Seal2Real: Prompt Prior Learning on Diffusion Model for Unsupervised Document Seal Data Generation and Realisation
Mingfu Yan, Jiancheng Huang, Shifeng Chen
TL;DR
Seal2Real tackles data scarcity in document-seal analysis by learning prompt priors on a pretrained diffusion framework to generate labeled seal data in an unsupervised setting. It introduces a two-stage process: first, prompt-prior learning to model distributions of real and forged seals via prompts $T_r$ and $T_f$ using the loss $\\mathcal{L}_{prompts}$, and second, a forger network trained with $\\mathcal{L}_{forger} = \\mathcal{L}_{prior} + w \\mathcal{L}_{content}$ to produce convincing forged seals; optionally refined through adversarial training. The authors present Seal-DB, a 20,000-image dataset with paired labels for segmentation and text recognition under seals, and demonstrate substantial improvements on downstream tasks (segmentation, authenticity classification, OCR) when trained with data generated by Seal2Real compared to traditional synthesis and competing diffusion methods. This work offers a scalable, unsupervised path to high-fidelity synthetic data for document-seal processing and points to extensions to other document elements such as signatures or stamps.
Abstract
Seal-related tasks in document processing-such as seal segmentation, authenticity verification, seal removal, and text recognition under seals-hold substantial commercial importance.
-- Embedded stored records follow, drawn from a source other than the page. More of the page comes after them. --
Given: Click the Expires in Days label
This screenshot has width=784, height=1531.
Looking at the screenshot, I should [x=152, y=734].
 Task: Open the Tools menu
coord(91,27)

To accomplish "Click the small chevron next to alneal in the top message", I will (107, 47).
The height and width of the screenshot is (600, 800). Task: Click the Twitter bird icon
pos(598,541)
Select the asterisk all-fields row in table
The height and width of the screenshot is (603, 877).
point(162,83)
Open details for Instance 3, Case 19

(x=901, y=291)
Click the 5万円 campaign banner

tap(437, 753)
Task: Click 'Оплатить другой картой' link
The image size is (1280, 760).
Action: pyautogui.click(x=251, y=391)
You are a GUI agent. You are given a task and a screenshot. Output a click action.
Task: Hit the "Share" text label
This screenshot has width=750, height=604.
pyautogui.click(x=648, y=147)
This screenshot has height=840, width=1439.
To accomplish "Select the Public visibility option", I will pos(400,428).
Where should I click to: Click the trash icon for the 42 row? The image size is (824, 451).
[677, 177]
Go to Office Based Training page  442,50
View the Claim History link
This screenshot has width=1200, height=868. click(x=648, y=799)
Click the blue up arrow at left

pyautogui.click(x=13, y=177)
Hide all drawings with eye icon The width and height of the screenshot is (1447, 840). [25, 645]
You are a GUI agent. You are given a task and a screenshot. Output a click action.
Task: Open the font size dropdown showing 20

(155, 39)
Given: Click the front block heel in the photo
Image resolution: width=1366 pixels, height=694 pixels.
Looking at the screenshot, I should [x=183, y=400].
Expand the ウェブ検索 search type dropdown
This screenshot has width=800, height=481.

However, progress in these areas has been hindered by the scarcity of labeled document seal datasets, which are essential for supervised learning. To address this limitation, we propose Seal2Real, a novel generative framework designed to synthesize large-scale labeled document seal data. As part of this work, we also present Seal-DB, a comprehensive dataset containing 20,000 labeled images to support seal-related research. Seal2Real introduces a prompt prior learning architecture built upon a pre-trained Stable Diffusion model, effectively transferring its generative capability to the unsupervised domain of seal image synthesis. By producing highly realistic synthetic seal images, Seal2Real significantly enhances the performance of downstream seal-related tasks on real-world data. Experimental evaluations on the Seal-DB dataset demonstrate the effectiveness and practical value of the proposed framework.